During the days of the East-West conflict, international institutions and organisations were part of international life, whether as intra-bloc institutions (WFO, COMECON, NATO, EC etc.) or as global or all-European ones (UN, CSCE). With the fundamental ideological and political divide gone the question arises: are there new prospects for fresh attempts to address the common problems and challenges by cooperation through international institutions?
The old institutions must be transformed and adapted to the new requirements in order to realise the new opportunities for cooperative problem and conflict solving: in comparison with the past, institutionalised cooperation must incorporate new policy areas, competencies, instruments and decision-making procedures for a functional and politically adequate and effective handling of the institutions' list of tasks.

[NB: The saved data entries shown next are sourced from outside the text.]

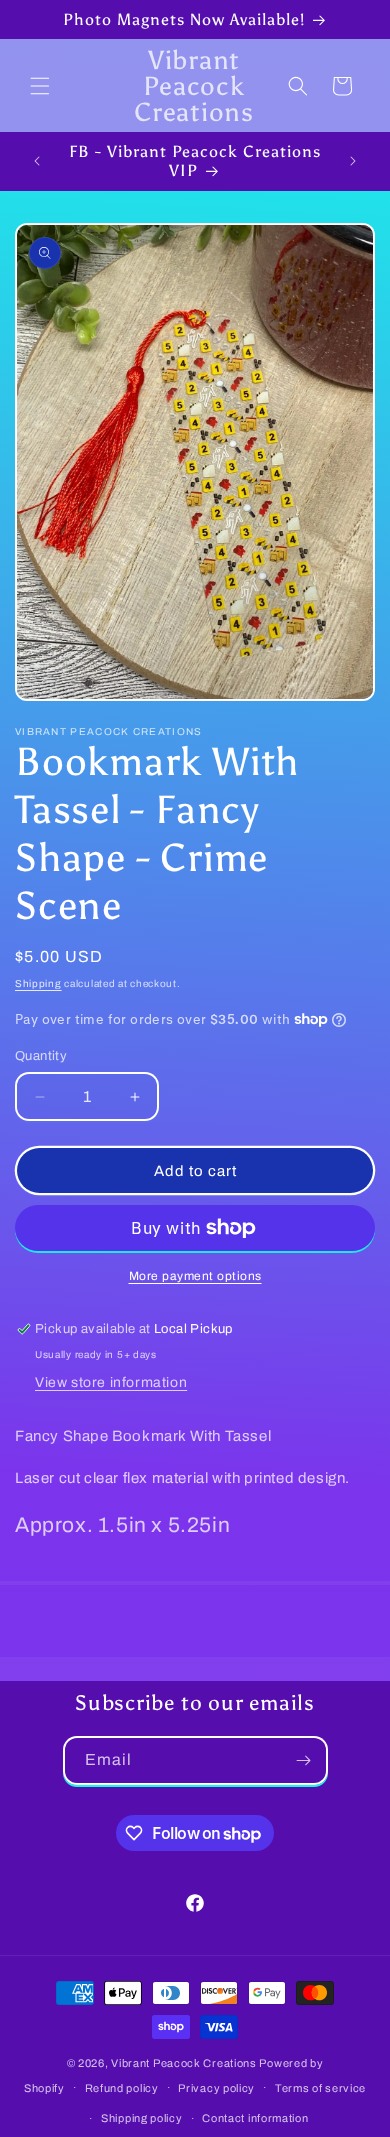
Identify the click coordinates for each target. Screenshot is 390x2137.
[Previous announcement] (37, 161)
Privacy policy (216, 2088)
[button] (40, 86)
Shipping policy (142, 2118)
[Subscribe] (304, 1760)
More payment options (195, 1276)
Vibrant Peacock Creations (184, 2063)
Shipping (38, 983)
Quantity (41, 1056)
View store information (111, 1382)
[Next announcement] (353, 161)
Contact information (255, 2118)
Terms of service (320, 2088)
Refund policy (122, 2088)
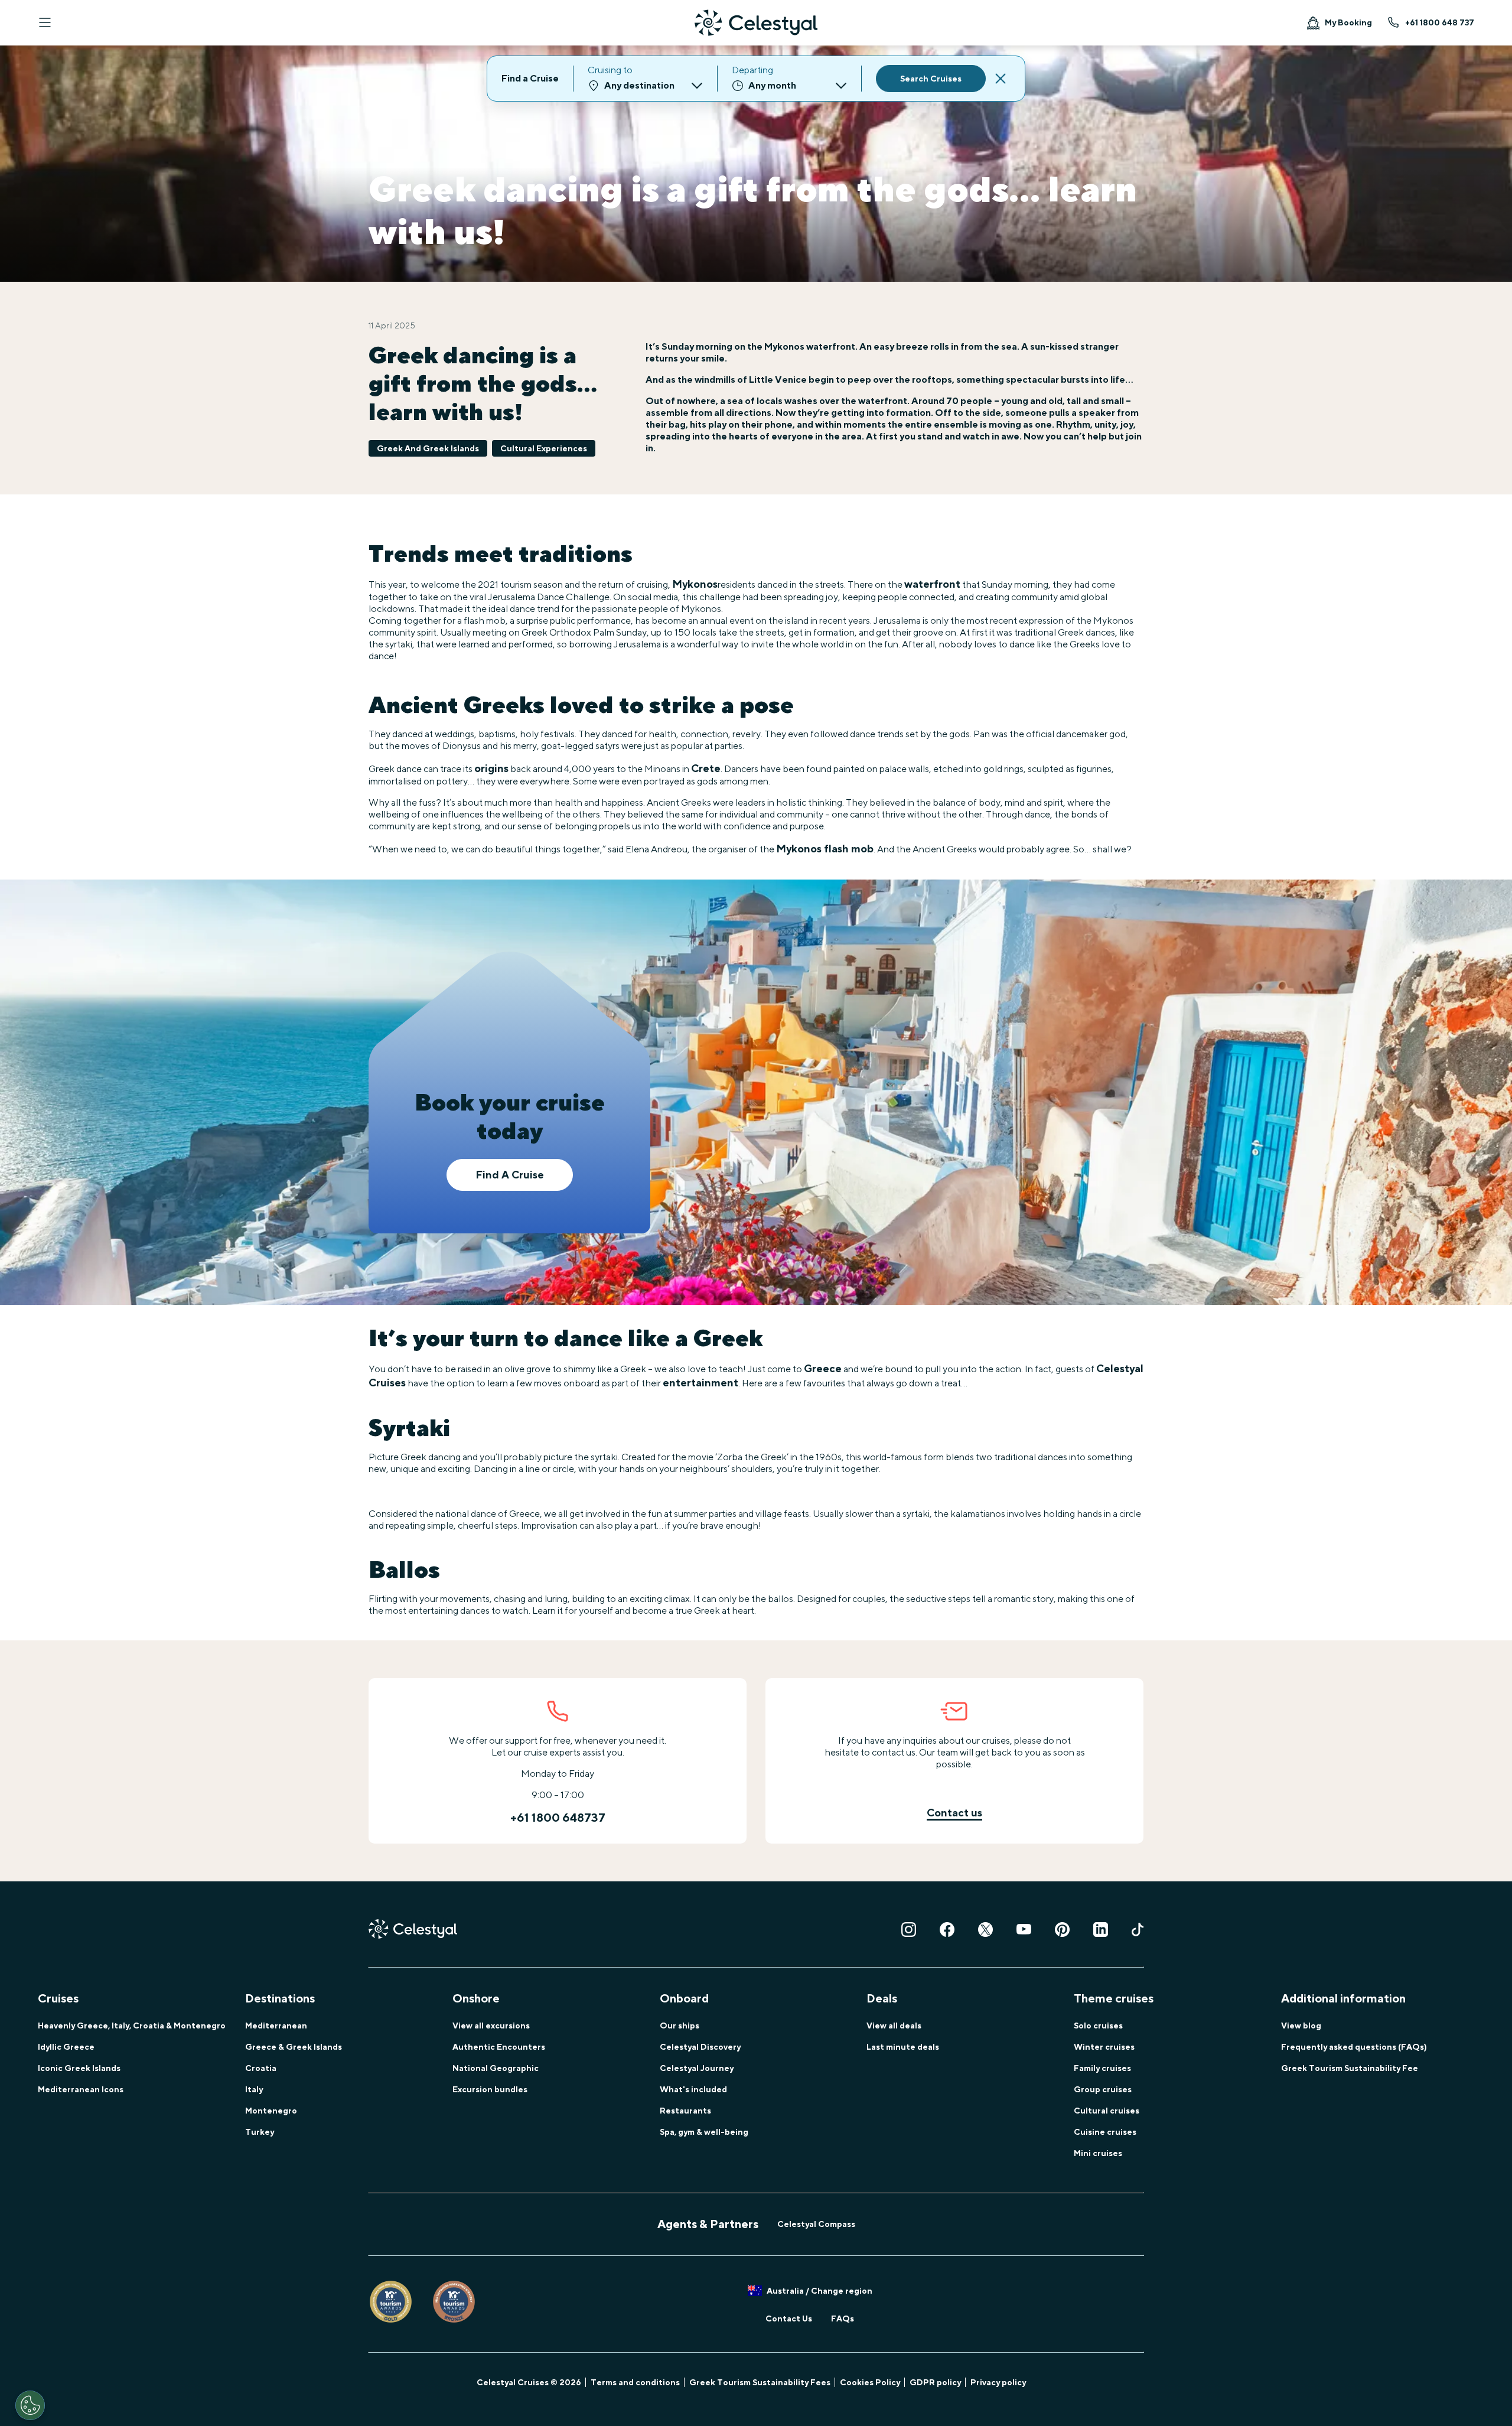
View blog (1301, 2025)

This process of institutional adjustment in itself is a process of international bargaining. Asymmetries of concerns and the resulting differences of interests in a given policy area most likely go along with varying positions and preferences regarding institutional innovation.

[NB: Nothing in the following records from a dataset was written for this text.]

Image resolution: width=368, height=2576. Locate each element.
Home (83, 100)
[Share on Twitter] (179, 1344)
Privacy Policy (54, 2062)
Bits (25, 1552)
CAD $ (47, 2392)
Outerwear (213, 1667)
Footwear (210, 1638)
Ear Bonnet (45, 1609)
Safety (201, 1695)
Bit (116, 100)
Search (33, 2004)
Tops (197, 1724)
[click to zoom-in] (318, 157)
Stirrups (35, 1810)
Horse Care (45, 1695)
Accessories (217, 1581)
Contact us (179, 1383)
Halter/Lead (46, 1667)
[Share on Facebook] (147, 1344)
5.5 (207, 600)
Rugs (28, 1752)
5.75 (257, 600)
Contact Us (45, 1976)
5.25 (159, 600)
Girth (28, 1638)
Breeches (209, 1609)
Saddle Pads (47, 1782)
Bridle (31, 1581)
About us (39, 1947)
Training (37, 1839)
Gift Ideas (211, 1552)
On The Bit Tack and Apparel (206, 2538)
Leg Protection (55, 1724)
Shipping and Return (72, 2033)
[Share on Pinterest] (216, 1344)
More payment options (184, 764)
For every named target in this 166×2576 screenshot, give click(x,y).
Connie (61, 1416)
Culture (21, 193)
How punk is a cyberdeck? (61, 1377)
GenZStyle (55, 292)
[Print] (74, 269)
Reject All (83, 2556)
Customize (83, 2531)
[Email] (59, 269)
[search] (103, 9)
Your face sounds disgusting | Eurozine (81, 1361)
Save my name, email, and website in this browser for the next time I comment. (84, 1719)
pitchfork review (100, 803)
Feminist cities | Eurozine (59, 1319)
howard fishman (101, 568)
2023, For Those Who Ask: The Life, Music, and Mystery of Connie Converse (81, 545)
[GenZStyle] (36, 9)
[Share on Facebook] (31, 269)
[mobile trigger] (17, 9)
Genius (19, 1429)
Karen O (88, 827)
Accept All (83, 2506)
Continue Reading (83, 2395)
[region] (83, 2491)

The articles of this volume address changes of international organisations which were in different ways directly linked to the East-West conflict, i. e. the United Nations, the CSCE, NATO and the EU. Which institutional adjustments have occurred within the various frameworks? Which institutional qualities have evolved, and what political significance can be expected by the institutions today or after the process of adjustment to the new international realities will have been more or less completed?